Albrizoa, an oral medication aimed at addressing amyotrophic lateral sclerosis (ALS), a rare neurological condition associated with motor neuron degeneration, recently faced a re-examination after an initial unfavourable opinion by CHMP in June 2023. The comprehensive four-month review ultimately led to this decision.

The drug, designed to combat the debilitating effects of ALS, a condition affecting the nerve cells responsible for voluntary muscle movements like chewing, walking, and speaking, was initially met with a challenging evaluation.

Albrizoa's manufacturer is now emphasising the ongoing Phonix Phase 3 studies, which were initiated before the submission of the Marketing Authorization Application (MAA). This pivotal research is expected to shed more light on the medication's safety and efficacy. The company plans to file for approval in the European Union, with results anticipated by mid-2024.

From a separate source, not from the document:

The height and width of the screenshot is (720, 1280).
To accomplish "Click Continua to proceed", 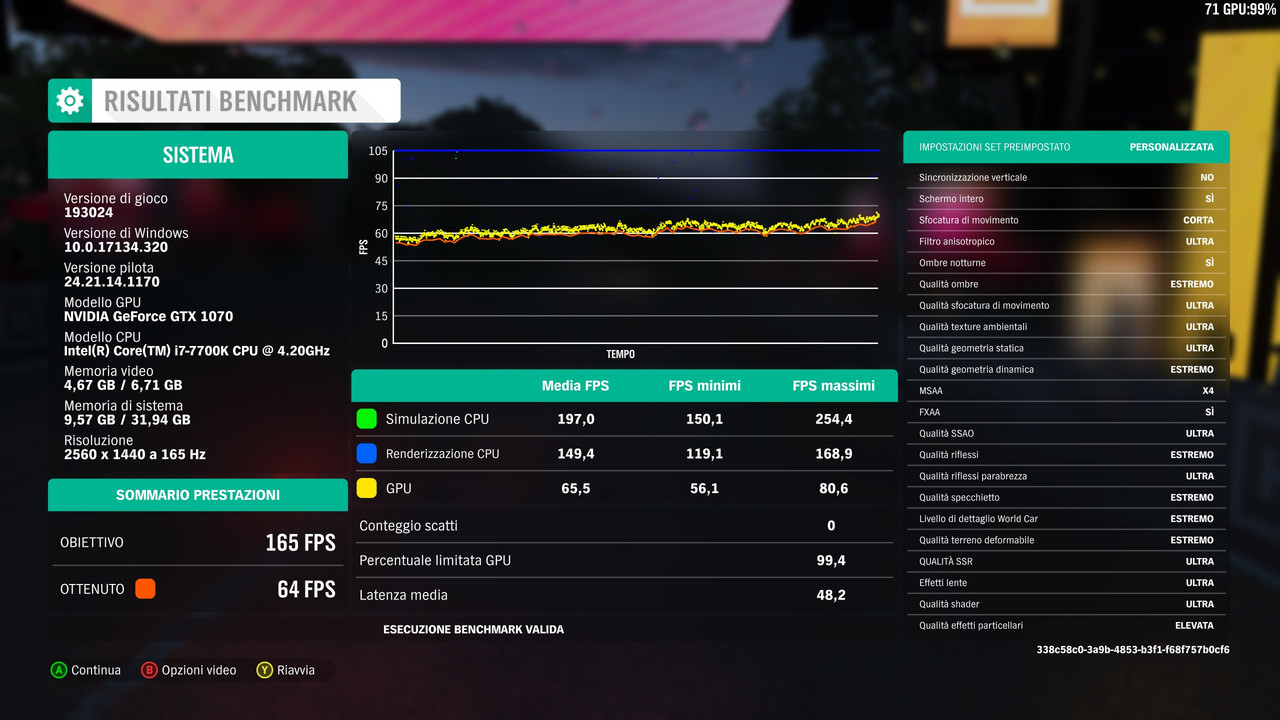I will (86, 670).
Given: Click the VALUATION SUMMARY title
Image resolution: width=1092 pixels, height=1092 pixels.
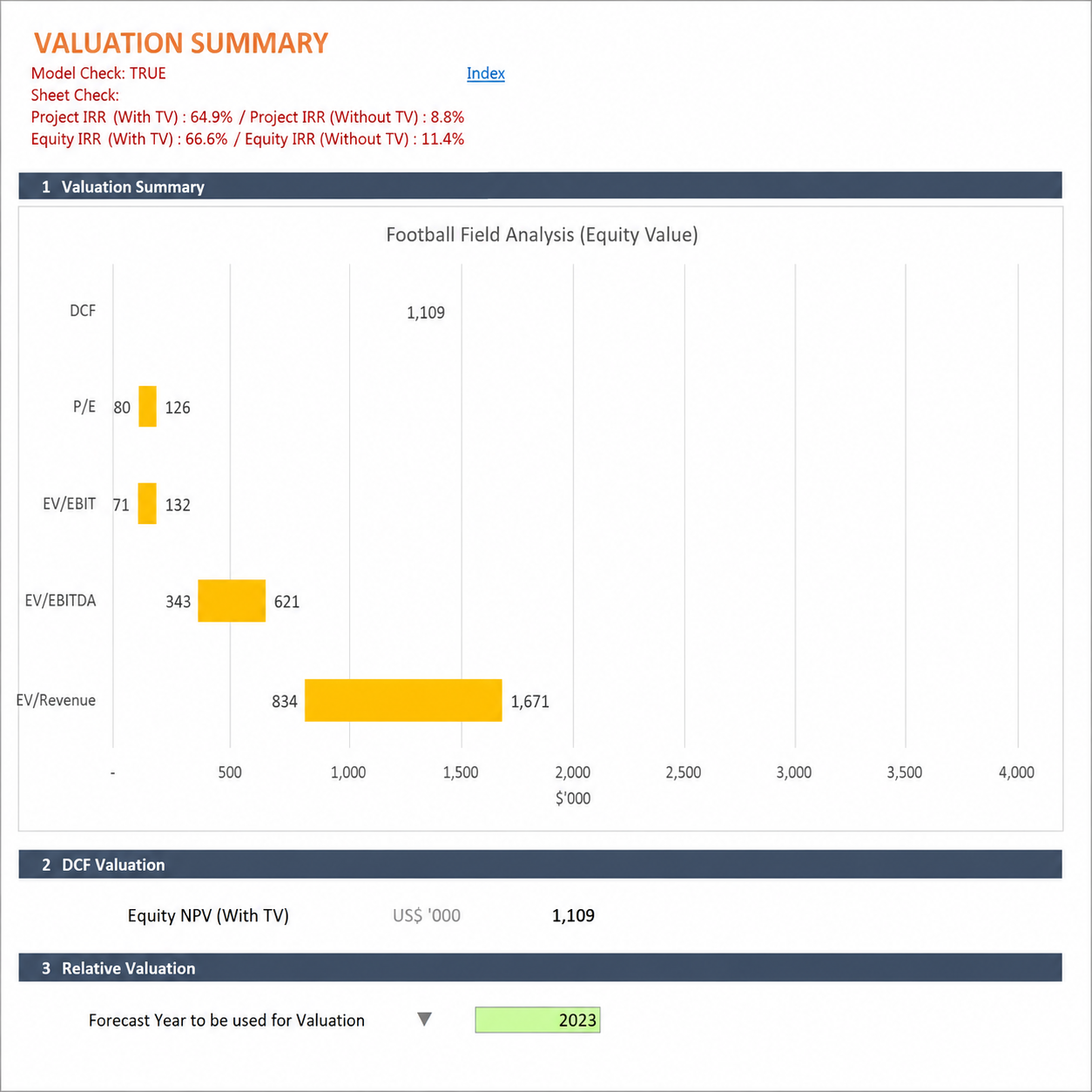Looking at the screenshot, I should (181, 43).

It may be recalled that the drug had previously received conditional authorization from Health Canada in June 2022 and secured approval from the US Food and Drug Administration (USFDA) in September 2022, marking significant milestones in its journey towards addressing ALS.

General Manager and Head of EMEA at Amylyx, Stephanie Hoffmann-Gendebien, said, “We share the frustration felt by the European ALS community, which has no time to wait for new, safe, and effective treatment options."

"All options will be continuously explored to prompt the company’s mission to deliver AMX0035 to ALS patients in Europe as soon as possible," she added.

In a statement, the European Organisation for Professionals and Patients with ALS (EUpALS) Patients and Carers Expert Board said, “We are disappointed to learn of this outcome, as it is a further setback for the more than 30,000 people living with ALS and their loved ones in Europe who have not seen therapeutic progress for this devastating disease in over 25 years.”

The Centres for Disease Control and Prevention reported that ALS affects more than 31,000 individuals in the United States. According to a study published in Rare India Diseases, ALS affects 6 out of every 100,000 people in India.

The co-CEOs of Amylyx Pharma, Joshua Cohen, and Justin Klee, issued a joint statement saying, “AMX0035 is the first and only drug to show an effect on both function and survival in the same trial. Since the medication’s approval with conditions in Canada and full approval in the United States, thousands of people have been prescribed AMX0035 in North America. ALS has no geographical boundaries, and we are working with urgency towards providing timely, broad, and sustainable access to AMX0035 for eligible people living with ALS who may benefit.”